§ RECORDS FOR THIS TASK:
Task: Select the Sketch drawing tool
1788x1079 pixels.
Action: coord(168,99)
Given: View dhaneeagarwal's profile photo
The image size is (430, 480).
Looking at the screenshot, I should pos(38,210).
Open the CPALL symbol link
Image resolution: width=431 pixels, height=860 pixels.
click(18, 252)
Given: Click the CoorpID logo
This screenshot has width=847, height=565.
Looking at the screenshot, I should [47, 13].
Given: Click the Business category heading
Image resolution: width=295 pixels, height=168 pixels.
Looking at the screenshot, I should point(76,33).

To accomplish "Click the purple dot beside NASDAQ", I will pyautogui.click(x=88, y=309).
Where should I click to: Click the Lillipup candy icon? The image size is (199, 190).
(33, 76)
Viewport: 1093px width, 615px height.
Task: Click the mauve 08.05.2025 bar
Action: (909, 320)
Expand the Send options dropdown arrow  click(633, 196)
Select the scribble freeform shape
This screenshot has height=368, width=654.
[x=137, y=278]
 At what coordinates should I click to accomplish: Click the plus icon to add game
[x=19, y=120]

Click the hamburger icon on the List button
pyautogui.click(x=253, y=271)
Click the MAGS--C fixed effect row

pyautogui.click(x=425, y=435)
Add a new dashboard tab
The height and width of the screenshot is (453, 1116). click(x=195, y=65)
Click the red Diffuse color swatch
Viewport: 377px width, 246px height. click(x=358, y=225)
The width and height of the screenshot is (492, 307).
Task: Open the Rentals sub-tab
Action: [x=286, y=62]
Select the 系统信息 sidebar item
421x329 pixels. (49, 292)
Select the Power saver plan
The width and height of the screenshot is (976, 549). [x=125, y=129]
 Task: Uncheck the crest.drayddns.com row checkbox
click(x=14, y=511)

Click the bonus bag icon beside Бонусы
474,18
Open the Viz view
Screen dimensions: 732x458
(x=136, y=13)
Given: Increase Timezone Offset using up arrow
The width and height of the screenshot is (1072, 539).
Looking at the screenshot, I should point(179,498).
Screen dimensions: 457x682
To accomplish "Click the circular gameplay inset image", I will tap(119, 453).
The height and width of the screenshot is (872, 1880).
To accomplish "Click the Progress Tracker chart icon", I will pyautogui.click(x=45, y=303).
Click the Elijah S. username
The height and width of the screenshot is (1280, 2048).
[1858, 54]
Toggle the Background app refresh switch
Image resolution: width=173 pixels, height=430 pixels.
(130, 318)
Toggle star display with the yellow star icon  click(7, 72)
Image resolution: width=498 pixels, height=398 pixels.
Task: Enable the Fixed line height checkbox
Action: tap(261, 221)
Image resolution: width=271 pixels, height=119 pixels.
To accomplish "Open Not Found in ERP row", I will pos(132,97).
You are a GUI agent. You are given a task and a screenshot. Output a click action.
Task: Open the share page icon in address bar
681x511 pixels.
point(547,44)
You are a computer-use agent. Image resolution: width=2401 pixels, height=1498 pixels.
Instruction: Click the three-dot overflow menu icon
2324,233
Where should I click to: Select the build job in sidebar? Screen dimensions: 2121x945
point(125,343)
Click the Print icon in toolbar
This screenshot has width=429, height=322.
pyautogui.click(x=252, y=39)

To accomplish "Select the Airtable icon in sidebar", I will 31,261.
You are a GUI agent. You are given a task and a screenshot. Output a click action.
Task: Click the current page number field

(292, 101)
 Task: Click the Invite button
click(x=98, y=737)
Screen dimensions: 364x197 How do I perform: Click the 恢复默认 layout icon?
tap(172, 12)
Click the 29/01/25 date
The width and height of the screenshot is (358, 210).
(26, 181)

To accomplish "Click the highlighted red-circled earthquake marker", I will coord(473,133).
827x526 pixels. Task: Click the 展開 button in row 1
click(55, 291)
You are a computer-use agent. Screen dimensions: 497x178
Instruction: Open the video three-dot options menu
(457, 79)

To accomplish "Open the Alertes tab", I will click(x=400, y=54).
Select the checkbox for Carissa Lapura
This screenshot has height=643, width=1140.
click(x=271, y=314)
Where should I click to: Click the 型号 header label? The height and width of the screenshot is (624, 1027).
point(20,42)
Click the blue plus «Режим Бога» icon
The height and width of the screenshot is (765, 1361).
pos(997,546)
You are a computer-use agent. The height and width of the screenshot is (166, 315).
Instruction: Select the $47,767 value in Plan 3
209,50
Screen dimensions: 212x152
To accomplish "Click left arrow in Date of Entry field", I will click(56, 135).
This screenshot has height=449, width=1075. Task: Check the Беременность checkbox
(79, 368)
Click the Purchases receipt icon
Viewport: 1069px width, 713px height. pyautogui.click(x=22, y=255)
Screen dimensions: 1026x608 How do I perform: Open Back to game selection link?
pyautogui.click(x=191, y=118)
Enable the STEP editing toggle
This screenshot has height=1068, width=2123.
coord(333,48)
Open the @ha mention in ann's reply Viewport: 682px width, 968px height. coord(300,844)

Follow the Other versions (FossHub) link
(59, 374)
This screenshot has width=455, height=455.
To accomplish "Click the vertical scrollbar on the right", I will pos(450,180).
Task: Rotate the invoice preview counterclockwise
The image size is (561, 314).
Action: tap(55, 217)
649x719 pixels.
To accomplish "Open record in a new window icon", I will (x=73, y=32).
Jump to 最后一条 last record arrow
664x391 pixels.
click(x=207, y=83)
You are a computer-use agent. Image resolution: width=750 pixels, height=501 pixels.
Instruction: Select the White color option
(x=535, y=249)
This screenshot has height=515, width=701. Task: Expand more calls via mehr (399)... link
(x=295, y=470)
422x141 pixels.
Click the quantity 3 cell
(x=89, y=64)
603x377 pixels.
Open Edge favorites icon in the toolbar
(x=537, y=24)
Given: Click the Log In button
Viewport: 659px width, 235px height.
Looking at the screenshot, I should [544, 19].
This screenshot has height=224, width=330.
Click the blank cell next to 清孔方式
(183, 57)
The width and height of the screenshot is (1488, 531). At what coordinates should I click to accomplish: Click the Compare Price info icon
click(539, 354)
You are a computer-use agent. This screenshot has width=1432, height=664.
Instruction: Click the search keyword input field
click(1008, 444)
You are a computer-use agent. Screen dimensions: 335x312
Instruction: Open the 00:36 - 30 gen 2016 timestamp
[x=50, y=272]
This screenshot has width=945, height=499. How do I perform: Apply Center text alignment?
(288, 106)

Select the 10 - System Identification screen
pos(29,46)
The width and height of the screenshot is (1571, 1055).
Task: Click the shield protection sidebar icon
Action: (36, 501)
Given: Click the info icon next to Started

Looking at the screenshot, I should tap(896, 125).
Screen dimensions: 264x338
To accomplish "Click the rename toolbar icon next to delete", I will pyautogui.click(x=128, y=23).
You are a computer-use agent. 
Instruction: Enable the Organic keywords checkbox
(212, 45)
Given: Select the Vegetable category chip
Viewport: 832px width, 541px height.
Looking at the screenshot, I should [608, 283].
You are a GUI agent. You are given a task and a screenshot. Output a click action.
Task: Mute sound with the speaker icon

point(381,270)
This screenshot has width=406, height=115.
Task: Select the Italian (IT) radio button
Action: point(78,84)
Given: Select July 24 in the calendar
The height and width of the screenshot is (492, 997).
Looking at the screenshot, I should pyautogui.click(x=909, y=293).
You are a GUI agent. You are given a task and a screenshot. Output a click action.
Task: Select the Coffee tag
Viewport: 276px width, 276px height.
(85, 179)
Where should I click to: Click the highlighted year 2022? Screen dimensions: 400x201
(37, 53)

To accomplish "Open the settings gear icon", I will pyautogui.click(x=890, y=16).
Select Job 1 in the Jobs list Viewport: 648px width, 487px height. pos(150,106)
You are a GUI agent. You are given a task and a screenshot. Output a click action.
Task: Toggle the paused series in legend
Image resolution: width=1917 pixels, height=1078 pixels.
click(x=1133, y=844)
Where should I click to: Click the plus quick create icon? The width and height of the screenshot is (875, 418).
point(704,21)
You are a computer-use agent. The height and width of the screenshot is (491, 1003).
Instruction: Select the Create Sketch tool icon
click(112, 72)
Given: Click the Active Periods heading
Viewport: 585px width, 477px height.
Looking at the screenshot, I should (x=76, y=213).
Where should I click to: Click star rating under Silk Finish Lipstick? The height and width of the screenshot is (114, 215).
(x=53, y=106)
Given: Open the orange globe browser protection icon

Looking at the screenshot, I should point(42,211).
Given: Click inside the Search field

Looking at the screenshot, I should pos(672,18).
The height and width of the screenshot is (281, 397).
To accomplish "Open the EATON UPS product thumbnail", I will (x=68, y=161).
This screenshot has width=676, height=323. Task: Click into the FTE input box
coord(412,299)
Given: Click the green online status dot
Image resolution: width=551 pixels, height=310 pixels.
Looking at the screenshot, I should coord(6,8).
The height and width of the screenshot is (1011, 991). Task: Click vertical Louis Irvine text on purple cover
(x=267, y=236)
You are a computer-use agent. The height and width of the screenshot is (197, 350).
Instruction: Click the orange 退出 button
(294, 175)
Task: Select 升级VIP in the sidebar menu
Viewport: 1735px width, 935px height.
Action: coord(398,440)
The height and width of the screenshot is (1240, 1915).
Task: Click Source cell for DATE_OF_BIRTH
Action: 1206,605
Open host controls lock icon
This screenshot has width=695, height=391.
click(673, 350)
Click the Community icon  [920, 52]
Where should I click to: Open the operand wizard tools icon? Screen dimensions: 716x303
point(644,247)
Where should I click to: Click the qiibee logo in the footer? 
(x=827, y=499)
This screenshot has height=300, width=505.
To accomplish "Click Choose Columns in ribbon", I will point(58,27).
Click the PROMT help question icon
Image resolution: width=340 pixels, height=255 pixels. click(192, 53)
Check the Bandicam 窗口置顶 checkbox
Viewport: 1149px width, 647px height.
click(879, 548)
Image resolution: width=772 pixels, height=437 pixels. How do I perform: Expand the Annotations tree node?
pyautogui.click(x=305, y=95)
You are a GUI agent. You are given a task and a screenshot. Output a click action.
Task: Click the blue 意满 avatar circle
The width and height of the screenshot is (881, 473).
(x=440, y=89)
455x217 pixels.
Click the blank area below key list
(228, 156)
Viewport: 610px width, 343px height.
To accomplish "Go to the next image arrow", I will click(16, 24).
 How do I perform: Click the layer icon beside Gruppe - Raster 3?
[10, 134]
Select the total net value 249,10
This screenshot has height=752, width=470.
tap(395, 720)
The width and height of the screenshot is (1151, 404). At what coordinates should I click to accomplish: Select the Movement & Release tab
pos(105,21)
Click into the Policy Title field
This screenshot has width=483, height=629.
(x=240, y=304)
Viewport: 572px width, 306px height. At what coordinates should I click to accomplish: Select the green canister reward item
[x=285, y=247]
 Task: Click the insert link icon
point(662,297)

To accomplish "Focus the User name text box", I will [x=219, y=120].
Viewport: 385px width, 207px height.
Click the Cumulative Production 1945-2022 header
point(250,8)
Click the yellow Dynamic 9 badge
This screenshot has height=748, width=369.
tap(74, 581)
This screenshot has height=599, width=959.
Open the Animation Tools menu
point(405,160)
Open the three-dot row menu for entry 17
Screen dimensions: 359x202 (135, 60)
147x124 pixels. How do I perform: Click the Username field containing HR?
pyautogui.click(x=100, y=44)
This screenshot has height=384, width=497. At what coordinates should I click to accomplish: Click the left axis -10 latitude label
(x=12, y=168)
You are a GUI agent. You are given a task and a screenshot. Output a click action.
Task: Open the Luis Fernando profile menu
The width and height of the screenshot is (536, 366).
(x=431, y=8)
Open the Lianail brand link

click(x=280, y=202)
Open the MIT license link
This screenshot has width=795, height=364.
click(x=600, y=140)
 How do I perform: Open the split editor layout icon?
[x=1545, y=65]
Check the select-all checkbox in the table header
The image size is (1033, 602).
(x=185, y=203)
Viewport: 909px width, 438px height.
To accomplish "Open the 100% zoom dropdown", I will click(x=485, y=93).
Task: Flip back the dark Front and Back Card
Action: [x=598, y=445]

§ TASK DIRECTIONS: Write out the lines starting at the one that contains "Click the Community" and ending at the one that contains "pos(105,21)", substituting "empty area" for "blank area" and leaving everything else unchanged.

§ CORRECT ANSWER:
Click the Community icon  [920, 52]
Where should I click to: Open the operand wizard tools icon? Screen dimensions: 716x303
point(644,247)
Where should I click to: Click the qiibee logo in the footer? 
(x=827, y=499)
This screenshot has height=300, width=505.
To accomplish "Click Choose Columns in ribbon", I will point(58,27).
Click the PROMT help question icon
Image resolution: width=340 pixels, height=255 pixels. click(192, 53)
Check the Bandicam 窗口置顶 checkbox
Viewport: 1149px width, 647px height.
click(879, 548)
Image resolution: width=772 pixels, height=437 pixels. How do I perform: Expand the Annotations tree node?
pyautogui.click(x=305, y=95)
You are a GUI agent. You are given a task and a screenshot. Output a click action.
Task: Click the blue 意满 avatar circle
The width and height of the screenshot is (881, 473).
(x=440, y=89)
455x217 pixels.
Click the empty area below key list
(228, 156)
Viewport: 610px width, 343px height.
To accomplish "Go to the next image arrow", I will click(16, 24).
 How do I perform: Click the layer icon beside Gruppe - Raster 3?
[10, 134]
Select the total net value 249,10
This screenshot has height=752, width=470.
tap(395, 720)
The width and height of the screenshot is (1151, 404). At what coordinates should I click to accomplish: Select the Movement & Release tab
pos(105,21)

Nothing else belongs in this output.